MIT Sloan Event Unravels Data Trends

Datanami Staff

The 2012 MIT Sloan CIO Symposium recently concluded at the MIT campus. The event drew over 700 CIOs and senior technical and business executives who gathered to explored how academic research and new technologies, including those behind the new demands created by big data, can be further developed and put into practice in research and business environments.

During the event a five-person panel of leading experts from the research, analyst and business community discussed some of the top trends they’re seeing in big data.

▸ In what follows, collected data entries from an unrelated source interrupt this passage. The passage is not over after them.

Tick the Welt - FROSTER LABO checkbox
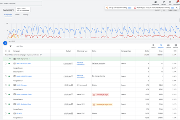The image size is (180, 120). coord(6,63)
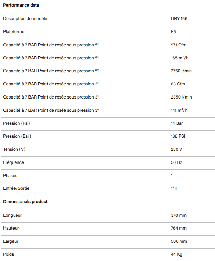Screen dimensions: 215x261
Task: Click the "44 Kg" weight value
Action: [x=177, y=254]
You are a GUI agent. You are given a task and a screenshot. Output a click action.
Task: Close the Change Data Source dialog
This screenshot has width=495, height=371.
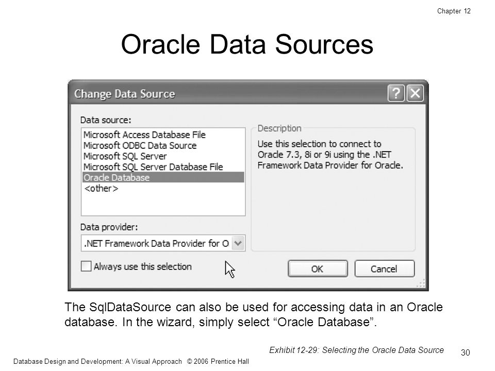pos(415,93)
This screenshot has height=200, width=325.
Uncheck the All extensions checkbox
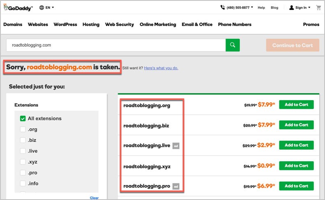click(23, 119)
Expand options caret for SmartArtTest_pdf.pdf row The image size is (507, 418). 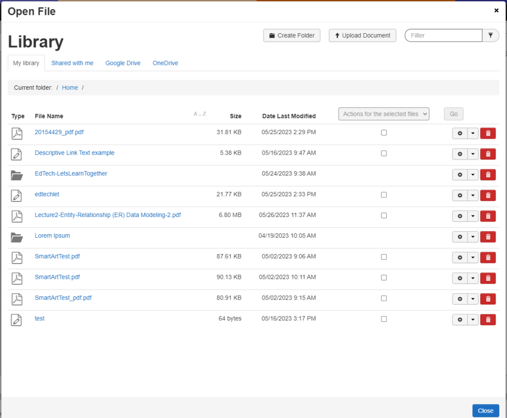473,299
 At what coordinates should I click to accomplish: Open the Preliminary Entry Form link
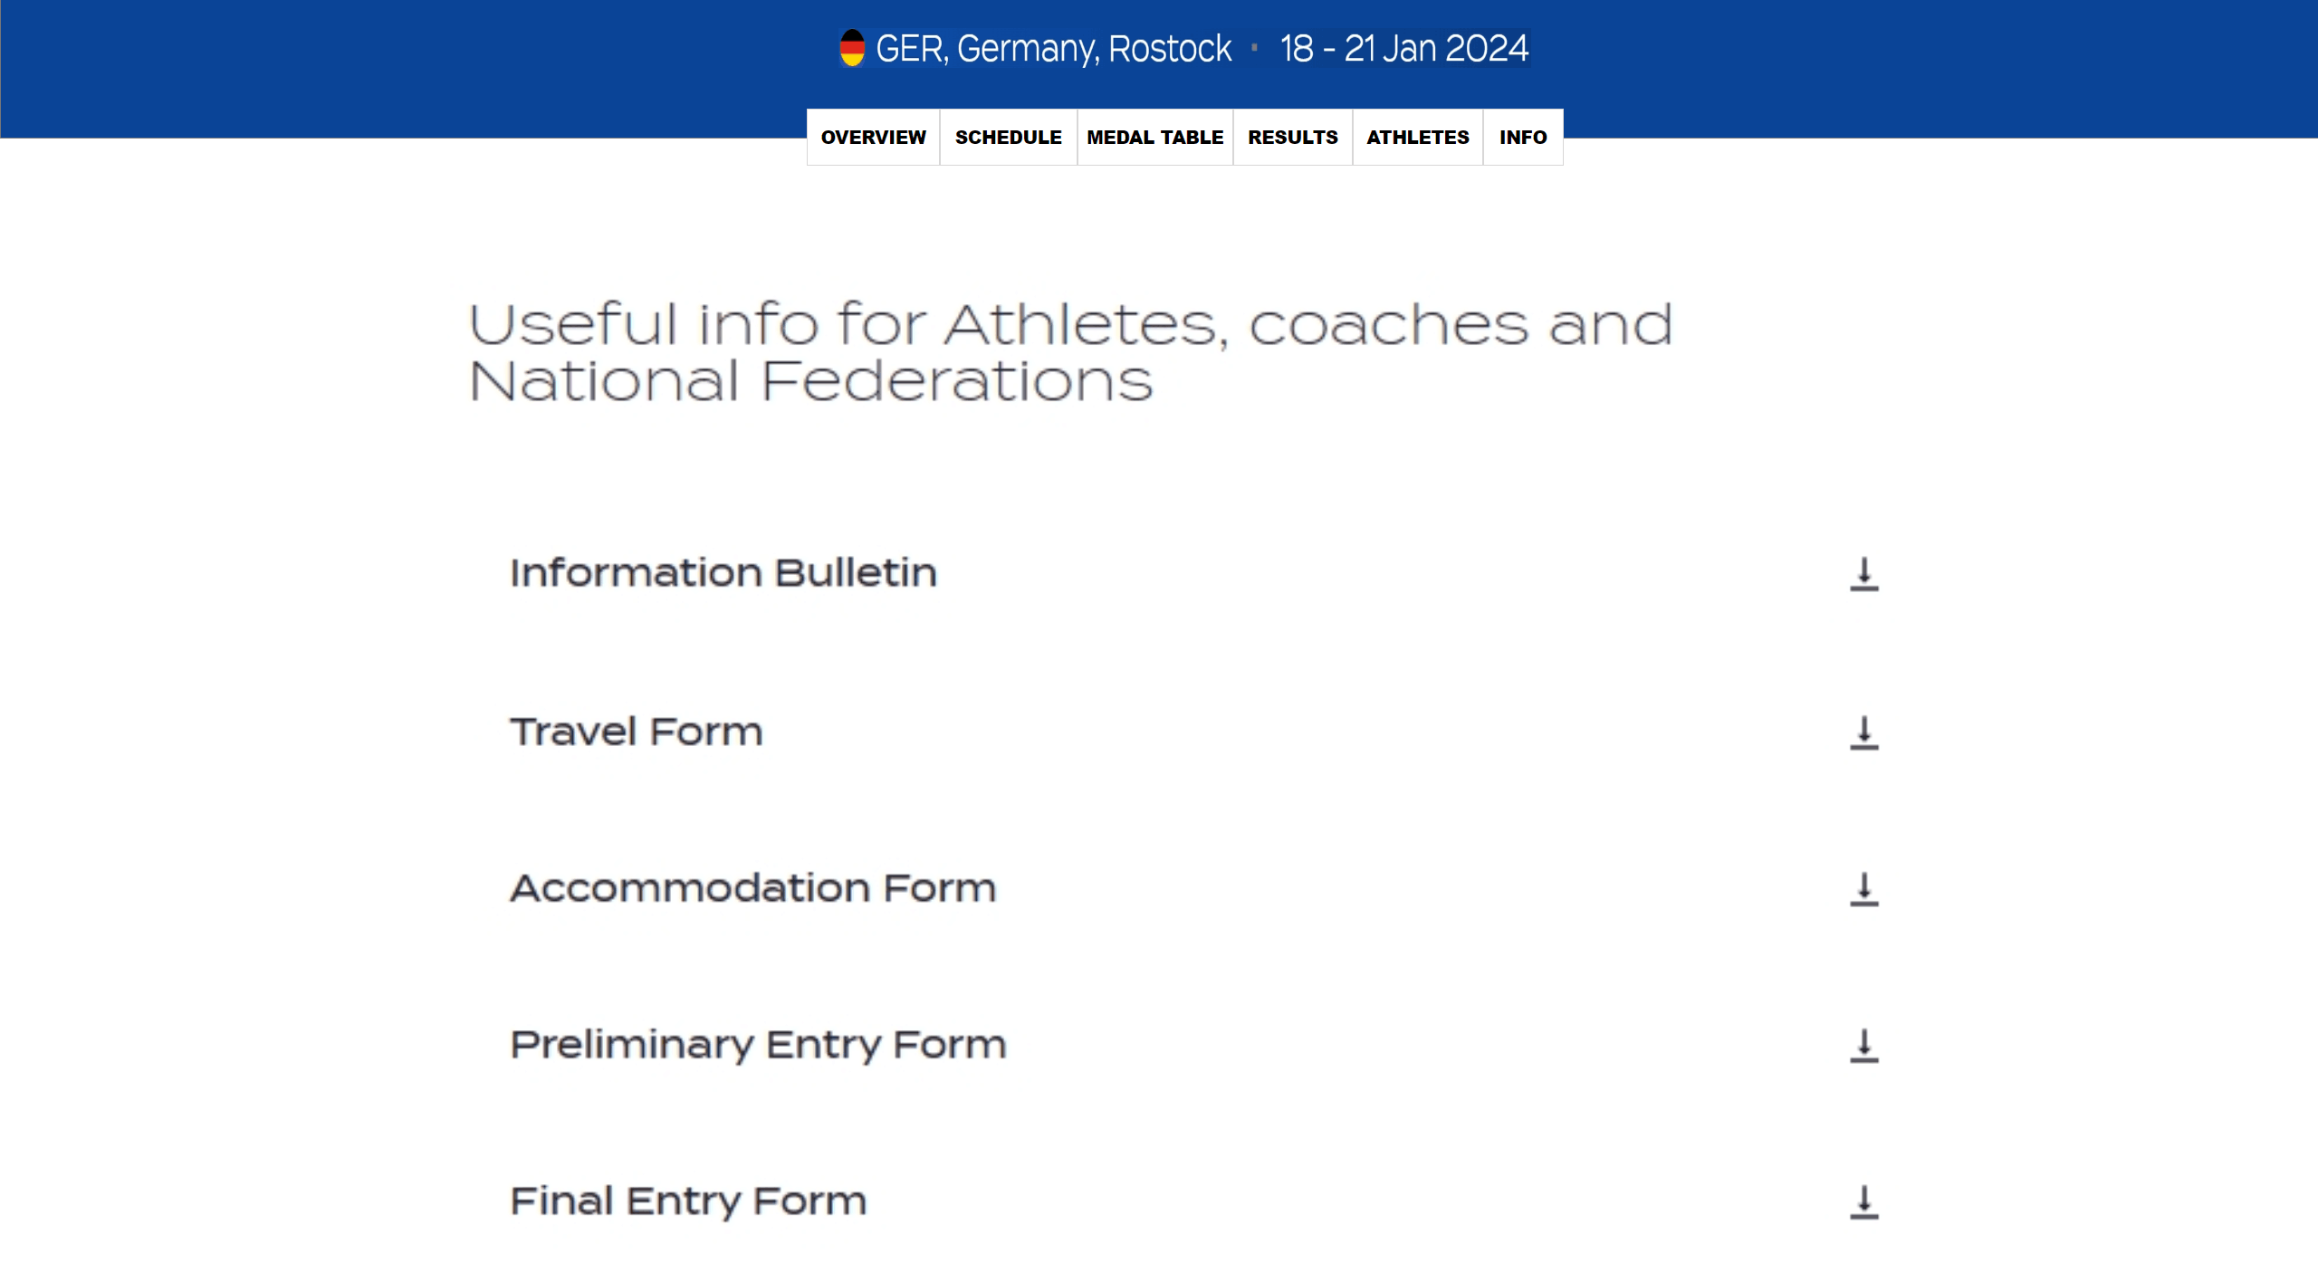coord(758,1045)
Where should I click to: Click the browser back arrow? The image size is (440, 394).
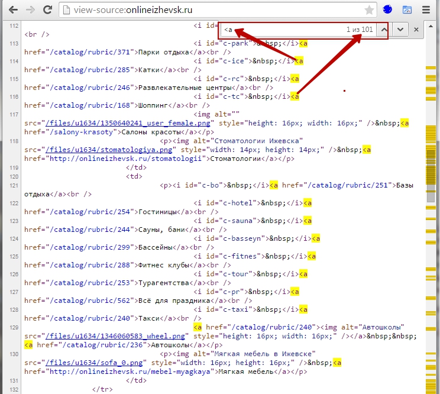(12, 10)
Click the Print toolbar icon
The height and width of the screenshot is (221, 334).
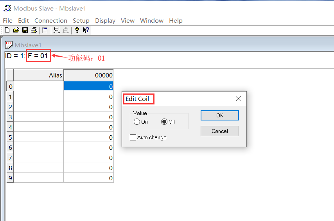coord(34,30)
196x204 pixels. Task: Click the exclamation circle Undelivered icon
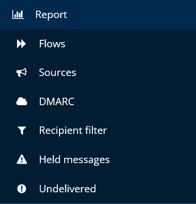pos(22,189)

As David Kiron summarized following the panel, there are a number of trends that impact academic and enterprise big data developments. He detailed these in the following list:

  • New tools are putting structure on so-called “unstructured” data like email and tweets.
  • Big data is big business. Panelist James Noga, vice president and CIO at Partners Healthcare, said that in the US health care industry alone, the value of big data is $300 billion. Of that, $200 billion is in reduced expenses.
  • Just-in-time data can prompt a flight attendant to offer a glass of champagne to the person in seat 21A, who the attendant’s airline-issued tablet says lost her luggage on a prior leg. This example came from panelist Shvetank Shah, executive director of the Corporate Executive Board.
  • The field is hot and demands a crop of skilled workers. Global demand for data scientists will soon reach 190,000, said panelist Michael Chui, a senior fellow at the McKinsey Global Institute. GE, for instance, is investing more than $2 billion in an analytics function for its industrial services and products, and is looking to fill hundreds of analytics positions that demand skills with business, statistics and big data tools.
  • Analytics is moving out of the IT function and into research and development, into strategy, into marketing departments. Distributed analytics is on its way.
  • Big data will continue to challenge our notions of privacy. As companies combine multiple datasets from inside and outside the organization, it will be increasingly difficult to maintain control over personal information. Regulations are in the works, but as Davenport says, “get used to not having privacy going forward.”
  • Although big data promises significant value, it is a business trend that remains “emergent.” There are no best practices yet, if for no other reason than that the technology is so new. Sharing data also requires significant culture change in many organizations.

The professionals who took part in the panel included Dr. Michael Chui, a senior fellow with the McKinsey Global Institute, Dr. Tom Davenport, an analytics author who has penned multiple books about big data, James Noga from the healthcare industry and business leader Shvetank Shah.